Background: Uncontrolled hepatic glucose production (gluconeogenesis), and glycogenolysis, is a major contributor to the fasting hyperglycemia associated with type 2 diabetes. Here we report the discovery of a C-terminal nonapeptide (FIAWLVKGRamide) derived from GLP-1 that suppresses glucose production and oxidative stress in isolated mouse hepatocytes. The nonapeptide, GLP-1(28-36)amide, was reported earlier to be a major product derived from the cleavage of GLP-1 by the endopeptidase NEP 24.11. Methods and results: Hepatocytes were isolated from the livers of normal and diet-induced obese mice. We find that the GLP-1(28-36)amide nonapeptide rapidly enters isolated mouse hepatocytes by GLP-1 receptor-independent mechanisms, and targets to mitochondria where it inhibits gluconeogenesis and oxidative stress. Conclusions: These findings suggest that GLP-1 not only acts on a cell surface G-protein coupled receptor activating kinase-regulated signaling pathways, but a small C-terminal peptide derived from GLP-1 also enters cells, targets mitochondria, and exerts insulin-like actions by modulating oxidative phosphorylation. GLP-1(28-36)amide, or a peptide mimetic derived there from, might prove to be a useful treatment for fasting hyperglycemia and metabolic syndrome in type 2 diabetes.
GLP-1(28-36) improves β-cell mass and glucose disposal in streptozotocin-induced diabetic mice and activates cAMP/PKA/β-catenin signaling in β-cells in vitro
Am J Physiol Endocrinol Metab 2013 Jun 15;304(12):E1263-72.PMID:23571712DOI:10.1152/ajpendo.00600.2012.

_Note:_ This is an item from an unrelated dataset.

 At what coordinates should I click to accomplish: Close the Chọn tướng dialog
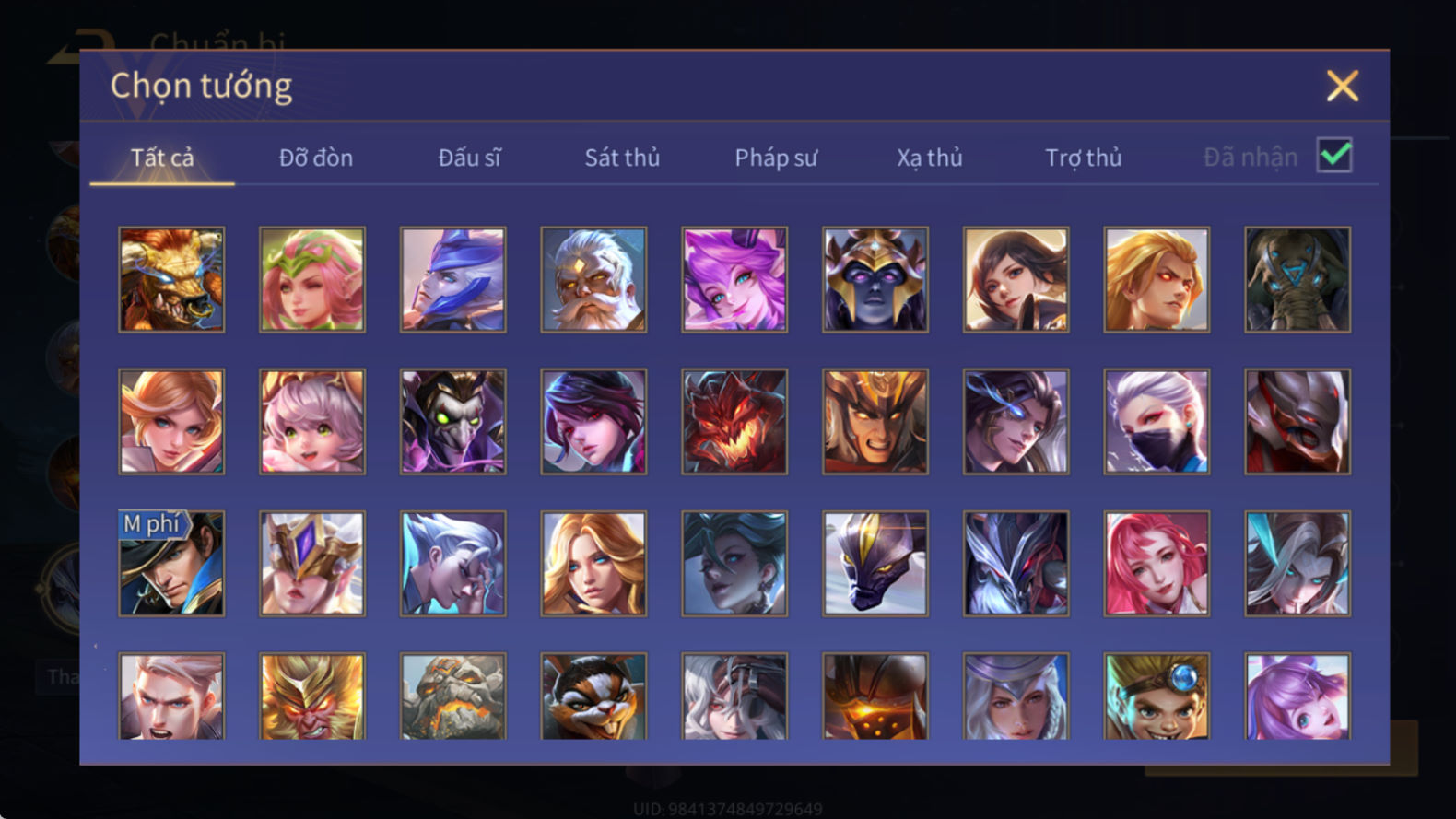tap(1343, 86)
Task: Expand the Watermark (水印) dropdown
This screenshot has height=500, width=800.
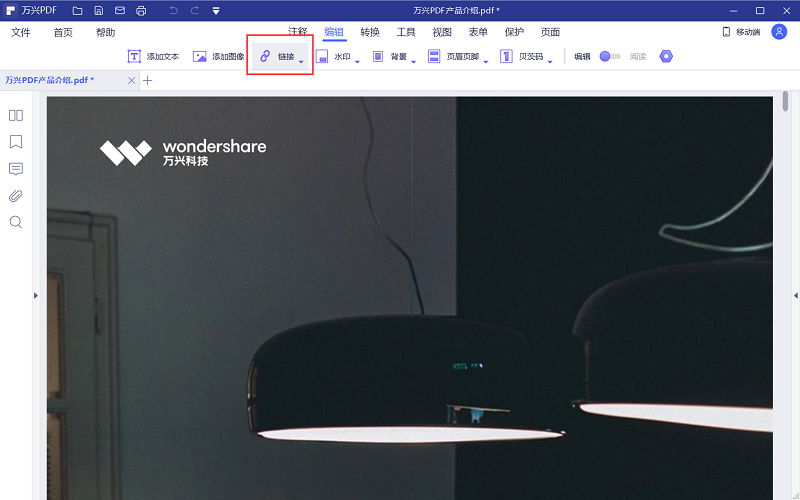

Recent studies have demonstrated that the COOH-terminal fragment of the incretin hormone glucagon-like peptide-1 (GLP-1), a nonapeptide GLP-1(28-36)amide, attenuates diabetes and hepatic steatosis in diet-induced obese mice. However, the effect of this nonapeptide in pancreatic β-cells remains largely unknown. Here, we show that in a streptozotocin-induced mouse diabetes model, GLP-1(28-36)amide improved glucose disposal and increased pancreatic β-cell mass and β-cell proliferation. An in vitro investigation revealed that GLP-1(28-36)amide stimulates β-catenin (β-cat) Ser(675) phosphorylation in both the clonal INS-1 cell line and rat primary pancreatic islet cells. In INS-1 cells, the stimulation was accompanied by increased nuclear β-cat content. GLP-1(28-36)amide was also shown to increase cellular cAMP levels, PKA enzymatic activity, and cAMP response element-binding protein (CREB) and cyclic AMP-dependent transcription factor-1 (ATF-1) phosphorylation. Furthermore, GLP-1(28-36)amide treatment enhanced islet insulin secretion and increased the growth of INS-1 cells, which was associated with increased cyclin D1 expression. Finally, PKA inhibition attenuated the effect of GLP-1(28-36)amide on β-cat Ser(675) phosphorylation and cyclin D1 expression in the INS-1 cell line. We have thus revealed the beneficial effect of GLP-1(28-36)amide in pancreatic β-cells in vitro and in vivo. Our observations suggest that GLP-1(28-36)amide may exert its effect through the PKA/β-catenin signaling pathway.